The nerves are afferent nerves in relation to their direction of conduction. This means that they lead to the central nervous system. Unlike motor nerves, which always contain parts of sensory nerves, sensitive nerves such as the supraclavicular nerve are to be understood as purely sensitive. So they do not contain any motor fibers. A layer of myelin around the nerves acts as insulation.
The supraclavicular nerve, or rather the supraclavicular nerve, are sensory nerves that are connected to receptors. Such receptors are sensory cells that register temperature, pain and contact stimuli such as pressure.
Incoming stimuli are converted into bioelectrical excitation by the receptors depending on the respective stimulus intensity and thus transferred into the language of the central nervous system. Afferent sensitive nerves ensure that the stimuli from the receptors arrive as action potentials in the central nervous system, where they can be processed further and transferred to consciousness. The nervi supraclaviculares anteriores connect the skin in the anterior and lower neck region as well as the upper chest region up to the midline with the central nervous system. They conduct all temperature, pain and touch stimuli from this region via the spinal cord into the brain.
The nervi supraclaviculares intermedii or nervi supraclaviculares medii communicate with the sensitive skin branches of intercostal nerves and pass on temperature, pain and contact stimuli from the skin above the deltoid and large pectoral muscles.
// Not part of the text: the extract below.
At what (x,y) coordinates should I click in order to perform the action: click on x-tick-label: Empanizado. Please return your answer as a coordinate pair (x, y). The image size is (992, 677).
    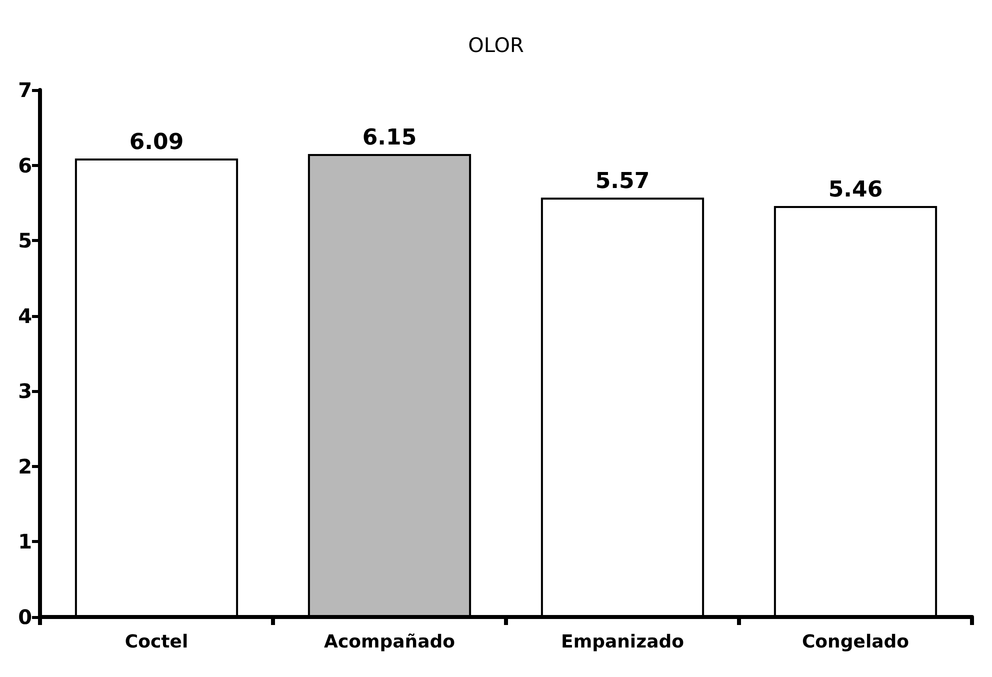
    Looking at the image, I should click on (622, 642). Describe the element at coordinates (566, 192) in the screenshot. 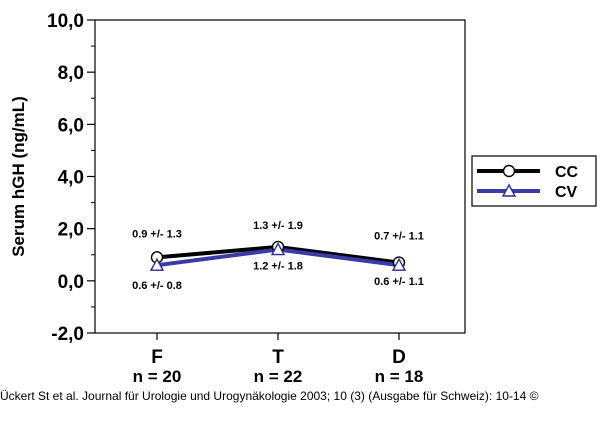

I see `legend-label-cv: CV` at that location.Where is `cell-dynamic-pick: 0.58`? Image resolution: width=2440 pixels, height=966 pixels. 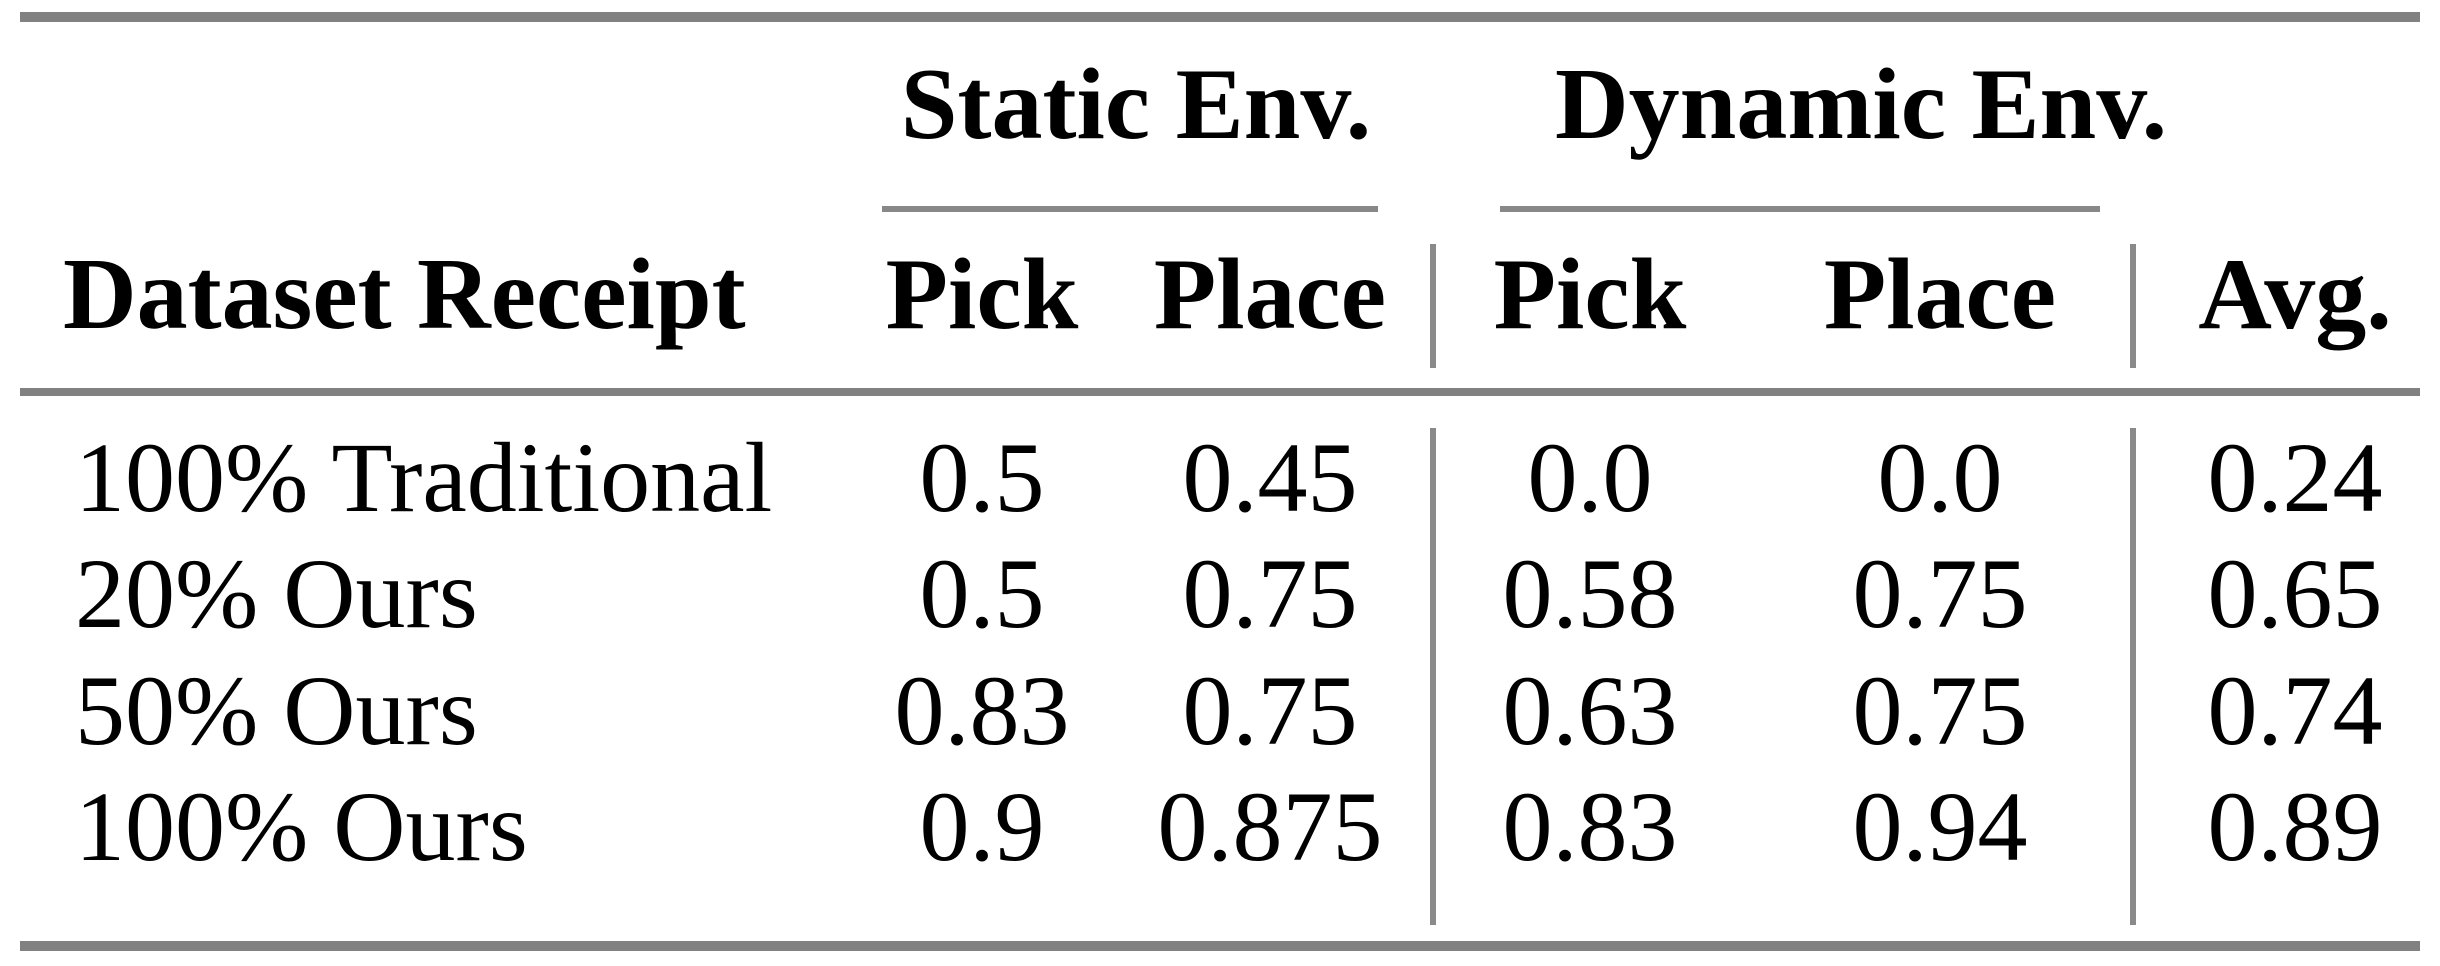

The nervi supraclaviculares laterales or nervi supraclaviculares posteriores transmit the same stimuli from the skin in the upper shoulder area to the spinal cord and brain. The nerves together are responsible for the sensitivity of different skin regions in the neck, shoulder and chest area. The nerves are protected against loss of excitation by their myelin layer like a plastic-coated cable.
Damage to the supraclavicular nerve causes disorders of sensitivity in the aforementioned skin regions. If the nerve fails completely, total numbness can occur. In this case, the numbness is often associated with a foreign body feeling. If the functional disorders of the sensitive nerves are only limited, tingling feelings usually occur.
In some cases, only the distinction between cold and hot stimuli on the skin is disturbed. An isolated pain sensation disorder is also conceivable, but relatively rare. In most cases, partial nerve failure is related to nerve compression. In this context, an isolated interruption of the described pathways in the cervical plexus rarely occurs.
The entire plexus is more often jammed, especially in anatomical bottlenecks between the external jugular vein and the sternocleidomastoid muscle. This type of nerve compression syndrome can be caused by accidents. Hyperplasia and an associated increase in the size of the sternocleidomastoid muscle due to excessive loads can also cause the compression. In rare cases, a sensory disorder due to conduction disorder of the supraclavicular nerves is also due to a tumor. Nerve inflammation is far more common.
Often it is peripheral inflammation of the nerves, in which the myelin breaks down around the nerves and thus promotes loss of excitation in the affected line. Peripheral demyelination often occurs as a result of malnutrition, poisoning, infection or after trauma. If inflammation in the associated segment of the spinal cord causes the supraclavicular nerves to fail, it is usually either bacterial or autoimmunological.